(Stored data entries)

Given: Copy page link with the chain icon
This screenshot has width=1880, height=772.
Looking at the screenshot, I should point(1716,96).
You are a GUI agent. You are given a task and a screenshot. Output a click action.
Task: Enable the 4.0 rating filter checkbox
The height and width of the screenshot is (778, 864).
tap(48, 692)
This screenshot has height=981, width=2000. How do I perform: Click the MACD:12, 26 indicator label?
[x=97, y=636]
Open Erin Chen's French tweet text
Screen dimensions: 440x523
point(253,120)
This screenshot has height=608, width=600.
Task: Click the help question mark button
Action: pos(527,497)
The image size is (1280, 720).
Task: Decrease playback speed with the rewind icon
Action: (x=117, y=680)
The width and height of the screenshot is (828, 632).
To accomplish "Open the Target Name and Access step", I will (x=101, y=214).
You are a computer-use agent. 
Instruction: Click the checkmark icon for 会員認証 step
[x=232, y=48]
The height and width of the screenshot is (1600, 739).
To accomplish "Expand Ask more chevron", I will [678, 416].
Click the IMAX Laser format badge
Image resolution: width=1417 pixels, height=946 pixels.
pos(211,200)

* TASK ITEM: If a line in the records has the word "accomplish", copy that line.

* PROBLEM SOLUTION:
To accomplish "Open the Target Name and Access step", I will (x=101, y=214).
To accomplish "Expand Ask more chevron", I will [678, 416].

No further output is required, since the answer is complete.